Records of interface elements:
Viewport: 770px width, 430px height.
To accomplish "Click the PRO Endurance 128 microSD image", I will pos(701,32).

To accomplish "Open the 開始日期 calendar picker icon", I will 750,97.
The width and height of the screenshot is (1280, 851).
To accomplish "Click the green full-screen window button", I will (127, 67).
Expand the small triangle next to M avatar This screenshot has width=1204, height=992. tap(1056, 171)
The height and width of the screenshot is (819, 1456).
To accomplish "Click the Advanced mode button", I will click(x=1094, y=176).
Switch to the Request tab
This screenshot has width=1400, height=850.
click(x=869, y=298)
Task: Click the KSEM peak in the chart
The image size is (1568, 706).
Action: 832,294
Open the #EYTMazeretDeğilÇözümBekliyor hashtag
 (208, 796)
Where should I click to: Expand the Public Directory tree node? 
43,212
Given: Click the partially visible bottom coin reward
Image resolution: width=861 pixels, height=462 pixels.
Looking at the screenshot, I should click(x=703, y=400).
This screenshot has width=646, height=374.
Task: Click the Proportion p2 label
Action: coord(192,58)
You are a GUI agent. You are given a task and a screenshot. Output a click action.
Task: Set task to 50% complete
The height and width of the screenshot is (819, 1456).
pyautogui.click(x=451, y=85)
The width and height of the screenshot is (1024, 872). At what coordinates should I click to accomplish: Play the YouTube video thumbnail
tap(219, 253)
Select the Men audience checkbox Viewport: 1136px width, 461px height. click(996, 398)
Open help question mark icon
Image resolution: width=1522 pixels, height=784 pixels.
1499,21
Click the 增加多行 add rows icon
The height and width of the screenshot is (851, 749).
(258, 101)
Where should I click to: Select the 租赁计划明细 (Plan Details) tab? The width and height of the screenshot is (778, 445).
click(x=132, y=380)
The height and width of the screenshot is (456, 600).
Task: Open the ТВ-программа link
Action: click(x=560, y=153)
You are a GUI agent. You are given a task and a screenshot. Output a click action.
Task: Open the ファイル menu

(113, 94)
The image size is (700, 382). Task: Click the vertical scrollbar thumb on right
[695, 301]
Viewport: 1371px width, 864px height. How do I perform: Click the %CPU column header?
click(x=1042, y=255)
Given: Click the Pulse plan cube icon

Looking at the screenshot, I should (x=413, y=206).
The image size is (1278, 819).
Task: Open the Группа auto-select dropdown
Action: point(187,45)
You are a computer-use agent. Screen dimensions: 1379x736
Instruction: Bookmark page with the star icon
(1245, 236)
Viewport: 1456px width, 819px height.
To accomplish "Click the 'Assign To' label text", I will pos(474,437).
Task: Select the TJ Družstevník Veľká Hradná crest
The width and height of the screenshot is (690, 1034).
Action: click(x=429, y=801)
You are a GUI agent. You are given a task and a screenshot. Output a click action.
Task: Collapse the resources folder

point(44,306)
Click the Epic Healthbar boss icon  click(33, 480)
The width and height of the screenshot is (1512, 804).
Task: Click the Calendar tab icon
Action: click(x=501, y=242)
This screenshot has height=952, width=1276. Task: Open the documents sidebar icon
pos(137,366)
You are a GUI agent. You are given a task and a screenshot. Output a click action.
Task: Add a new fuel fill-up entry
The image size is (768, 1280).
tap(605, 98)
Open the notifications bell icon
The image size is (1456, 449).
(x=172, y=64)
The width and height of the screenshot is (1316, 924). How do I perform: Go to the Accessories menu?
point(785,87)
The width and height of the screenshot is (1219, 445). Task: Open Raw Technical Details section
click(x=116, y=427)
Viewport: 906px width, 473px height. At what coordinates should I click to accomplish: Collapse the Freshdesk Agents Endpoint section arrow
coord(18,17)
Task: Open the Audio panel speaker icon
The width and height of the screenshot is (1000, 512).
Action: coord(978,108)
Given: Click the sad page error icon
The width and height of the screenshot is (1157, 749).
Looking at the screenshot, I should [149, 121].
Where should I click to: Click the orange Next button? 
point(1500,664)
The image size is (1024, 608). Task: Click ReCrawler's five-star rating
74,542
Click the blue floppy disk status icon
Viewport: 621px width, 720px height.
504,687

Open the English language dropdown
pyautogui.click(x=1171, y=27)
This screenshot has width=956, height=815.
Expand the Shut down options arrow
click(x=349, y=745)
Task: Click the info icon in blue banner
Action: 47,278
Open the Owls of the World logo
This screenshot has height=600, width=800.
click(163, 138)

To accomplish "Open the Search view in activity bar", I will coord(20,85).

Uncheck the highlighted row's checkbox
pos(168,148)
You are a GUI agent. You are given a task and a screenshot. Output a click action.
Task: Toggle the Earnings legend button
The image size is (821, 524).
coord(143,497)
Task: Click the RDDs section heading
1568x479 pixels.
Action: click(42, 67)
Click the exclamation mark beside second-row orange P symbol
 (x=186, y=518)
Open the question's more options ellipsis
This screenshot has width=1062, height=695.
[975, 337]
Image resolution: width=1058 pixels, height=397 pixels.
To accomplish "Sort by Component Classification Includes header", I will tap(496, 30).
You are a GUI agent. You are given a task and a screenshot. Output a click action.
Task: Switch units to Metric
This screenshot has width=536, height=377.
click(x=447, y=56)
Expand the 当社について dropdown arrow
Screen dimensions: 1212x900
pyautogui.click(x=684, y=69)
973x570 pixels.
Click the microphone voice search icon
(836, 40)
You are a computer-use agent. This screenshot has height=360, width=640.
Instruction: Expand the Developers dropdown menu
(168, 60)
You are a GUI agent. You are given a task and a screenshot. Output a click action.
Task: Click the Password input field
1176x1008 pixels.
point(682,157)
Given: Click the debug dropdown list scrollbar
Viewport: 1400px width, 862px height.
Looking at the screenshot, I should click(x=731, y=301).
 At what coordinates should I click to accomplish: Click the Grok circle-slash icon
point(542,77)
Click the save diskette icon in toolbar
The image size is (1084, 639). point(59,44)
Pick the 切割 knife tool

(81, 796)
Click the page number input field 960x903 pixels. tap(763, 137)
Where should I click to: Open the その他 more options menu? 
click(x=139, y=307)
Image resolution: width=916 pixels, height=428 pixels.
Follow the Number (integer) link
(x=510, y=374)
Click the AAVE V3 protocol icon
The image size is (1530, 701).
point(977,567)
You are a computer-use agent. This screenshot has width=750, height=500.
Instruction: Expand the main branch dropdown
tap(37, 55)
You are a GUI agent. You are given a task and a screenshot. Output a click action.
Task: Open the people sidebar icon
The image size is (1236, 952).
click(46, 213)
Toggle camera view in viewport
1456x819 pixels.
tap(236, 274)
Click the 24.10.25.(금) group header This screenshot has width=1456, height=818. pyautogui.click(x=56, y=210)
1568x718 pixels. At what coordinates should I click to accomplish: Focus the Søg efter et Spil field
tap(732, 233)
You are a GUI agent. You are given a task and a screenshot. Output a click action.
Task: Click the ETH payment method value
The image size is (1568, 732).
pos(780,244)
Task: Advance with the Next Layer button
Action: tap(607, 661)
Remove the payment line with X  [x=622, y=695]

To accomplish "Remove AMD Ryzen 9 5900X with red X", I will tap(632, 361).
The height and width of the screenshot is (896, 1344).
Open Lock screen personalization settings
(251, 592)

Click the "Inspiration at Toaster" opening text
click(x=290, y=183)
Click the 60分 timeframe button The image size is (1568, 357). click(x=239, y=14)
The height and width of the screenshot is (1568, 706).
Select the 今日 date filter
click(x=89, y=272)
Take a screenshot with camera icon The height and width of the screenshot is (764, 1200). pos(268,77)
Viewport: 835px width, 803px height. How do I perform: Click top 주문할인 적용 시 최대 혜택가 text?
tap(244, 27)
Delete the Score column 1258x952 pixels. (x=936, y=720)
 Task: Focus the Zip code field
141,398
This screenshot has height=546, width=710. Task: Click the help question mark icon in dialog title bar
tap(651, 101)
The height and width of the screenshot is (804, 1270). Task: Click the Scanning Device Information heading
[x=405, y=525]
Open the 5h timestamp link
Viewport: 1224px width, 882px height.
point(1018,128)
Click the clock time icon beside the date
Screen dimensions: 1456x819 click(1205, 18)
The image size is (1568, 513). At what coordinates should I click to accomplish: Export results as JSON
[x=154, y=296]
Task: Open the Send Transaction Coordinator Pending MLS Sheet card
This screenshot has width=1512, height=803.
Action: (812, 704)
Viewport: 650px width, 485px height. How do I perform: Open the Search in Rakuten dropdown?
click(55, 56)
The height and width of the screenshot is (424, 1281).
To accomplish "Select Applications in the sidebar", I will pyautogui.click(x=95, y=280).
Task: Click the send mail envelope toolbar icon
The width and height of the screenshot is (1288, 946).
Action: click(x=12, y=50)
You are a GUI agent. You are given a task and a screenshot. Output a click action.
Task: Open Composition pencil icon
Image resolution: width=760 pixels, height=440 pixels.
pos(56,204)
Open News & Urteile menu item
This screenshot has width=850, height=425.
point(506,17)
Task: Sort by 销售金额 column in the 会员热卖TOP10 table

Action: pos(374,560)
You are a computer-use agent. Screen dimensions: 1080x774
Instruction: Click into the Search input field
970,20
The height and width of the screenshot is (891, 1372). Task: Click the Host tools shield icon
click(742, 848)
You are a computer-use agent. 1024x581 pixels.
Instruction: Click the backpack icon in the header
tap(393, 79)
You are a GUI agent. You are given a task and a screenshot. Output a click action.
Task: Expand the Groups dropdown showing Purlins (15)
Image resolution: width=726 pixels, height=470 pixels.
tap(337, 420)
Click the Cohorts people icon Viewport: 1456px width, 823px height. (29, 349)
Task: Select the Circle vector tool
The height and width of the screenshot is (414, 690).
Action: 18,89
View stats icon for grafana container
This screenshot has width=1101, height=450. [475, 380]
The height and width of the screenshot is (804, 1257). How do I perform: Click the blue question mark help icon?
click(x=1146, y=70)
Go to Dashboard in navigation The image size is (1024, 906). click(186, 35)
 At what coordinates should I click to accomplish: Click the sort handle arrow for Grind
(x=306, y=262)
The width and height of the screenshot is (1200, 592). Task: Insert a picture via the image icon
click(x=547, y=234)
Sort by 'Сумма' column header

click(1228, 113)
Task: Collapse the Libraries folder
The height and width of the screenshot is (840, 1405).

• _GOAL_: Please reproduce the data from its first line through the line containing "I will 750,97.", inclusive, keeping every line unchanged.

• _THE ANSWER_:
Viewport: 770px width, 430px height.
To accomplish "Click the PRO Endurance 128 microSD image", I will pos(701,32).

To accomplish "Open the 開始日期 calendar picker icon", I will 750,97.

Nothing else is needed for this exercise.